New daily infections in Australia spiked to nearly 18,300 on Wednesday, eclipsing the previous pandemic high of around 11,300 hit a day earlier.

Australian Prime Minister Scott Morrison said his country needed "a gear change" to manage overburdened laboratories, with long walk-in and drive-in queues reported in a number of areas.

Testing bottlenecks have also built in European nations, including Spain where demand for free COVID-19 testing kits provided by Madrid's regional government far outstripped, with long queues forming outside pharmacies.

'I JUST WANT TO GO HOME'

A number of governments were also increasingly worried by the huge numbers of people being forced into self-isolation because they had been in contact with a coronavirus sufferer.

"We just can't have everybody just being taken out of circulation because they just happen to be at a particular place at a particular time," Australia's Morrison told reporters.

Italy was expected to relax some of its quarantine rules on Wednesday over fears the country will soon grind to a halt given how many people are having to self-isolate protectively, with cases doubling on Tuesday from a day earlier to 78,313.
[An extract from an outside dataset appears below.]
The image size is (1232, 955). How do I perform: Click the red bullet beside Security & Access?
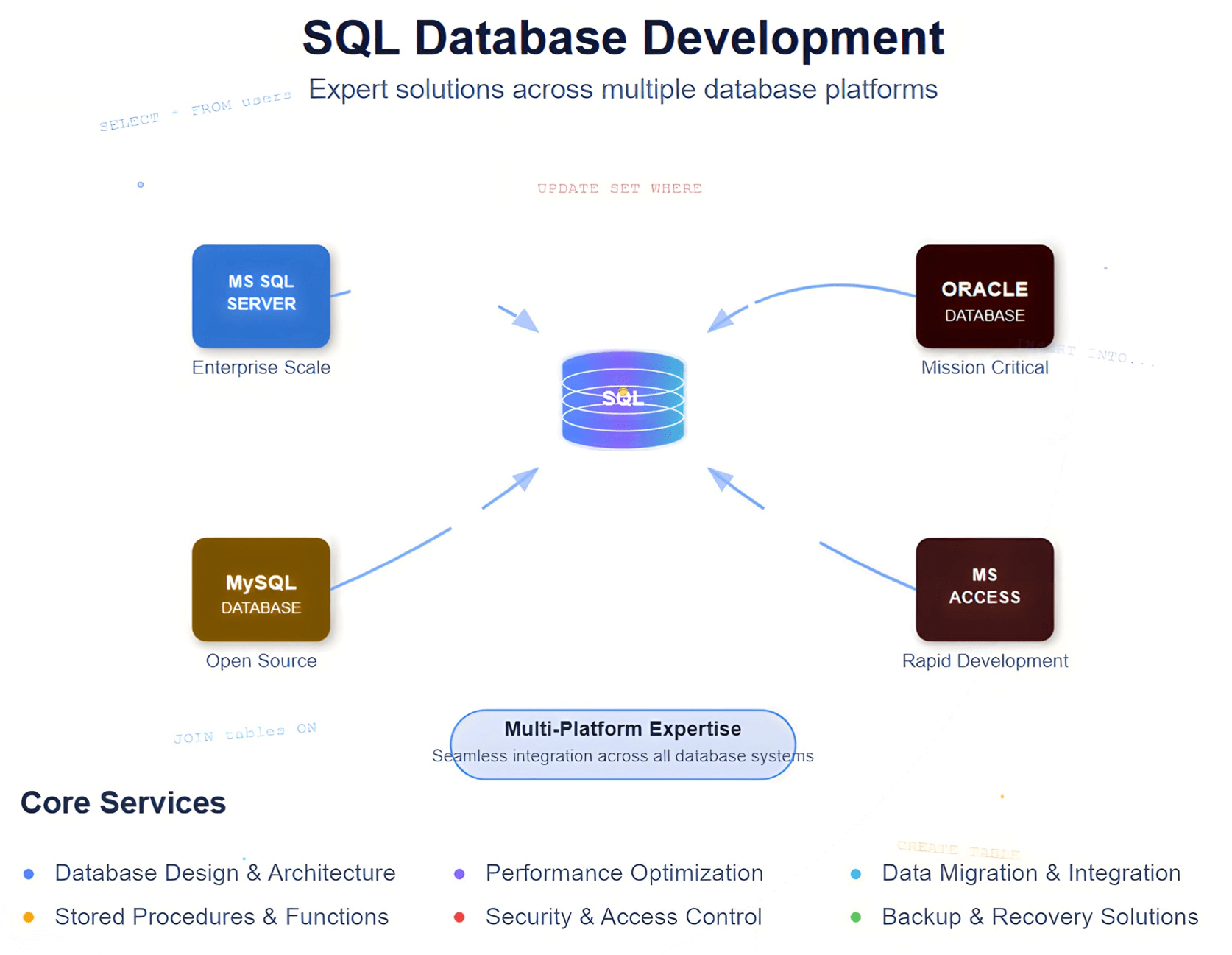(459, 917)
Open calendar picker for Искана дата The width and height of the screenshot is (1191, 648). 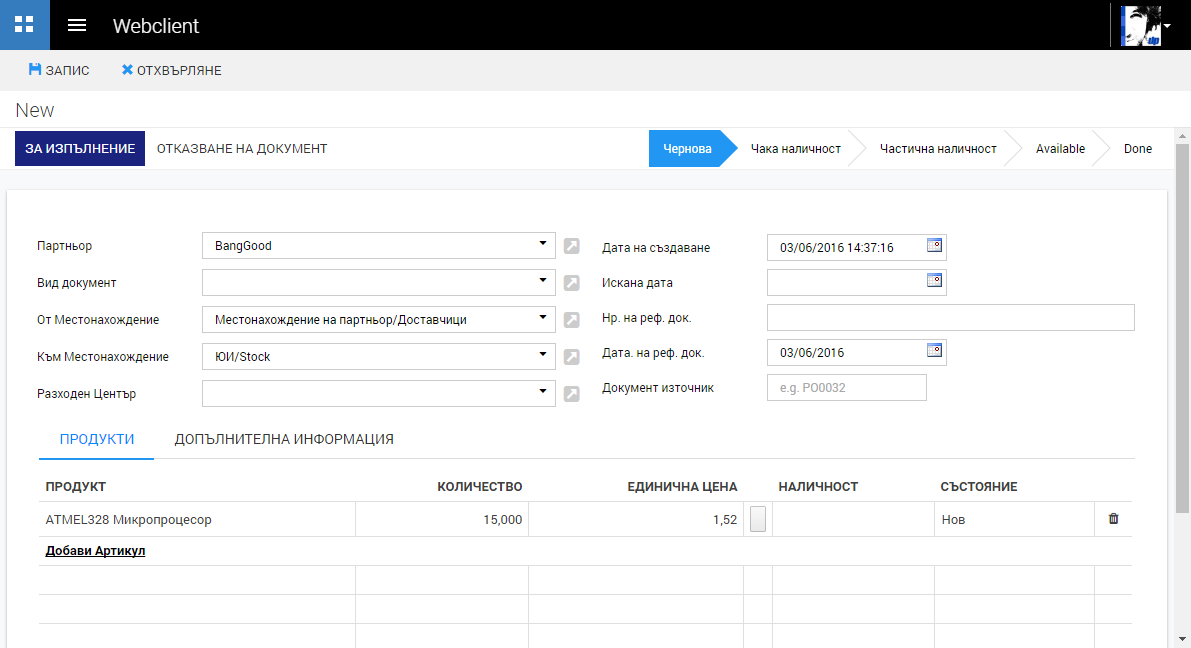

However, China showed no let up in its policy of zero tolerance to outbreaks, keeping 13 million people in the city of Xian under rigid lockdown for a seventh day as new COVID-19 infections persisted, with 151 cases reported on Tuesday.

"I just want to go home," said a 32-year-old mechanic, who was in Xian last week for a business trip when the city was effectively shut off from the outside world.
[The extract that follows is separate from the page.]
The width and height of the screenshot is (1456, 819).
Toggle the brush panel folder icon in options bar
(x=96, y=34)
No cases of Omicron have been announced in Xian so far.

Many countries are still grappling with the earlier Delta variant, including Poland, which reported 794 COVID-related deaths on Wednesday – the highest number in the fourth wave of the pandemic.

Deputy Health Minister Waldemar Kraska said more than 75% of those who died were unvaccinated.

Early data from Britain, South Africa and Denmark suggests there is a reduced risk of hospitalization for the Omicron compared with the Delta variant, the World Health Organization (WHO) said in its latest epidemiological report.

However, the report said further data was needed to understand how severity of illness may be impacted by vaccination and, or, prior infection.

The surge in cases is coinciding with the New Year holidays, normally a period of parties and travel. Some countries, such as Italy, have cancelled public celebrations, while authorities in Japan urged residents to keep end-of-year gatherings small.

"The highest risk is meeting people without taking adequate measures to prevent infection," said Norio Ohmagari, director of the Disease Control and Prevention Center and a top health advisor to the Tokyo Metropolitan Government.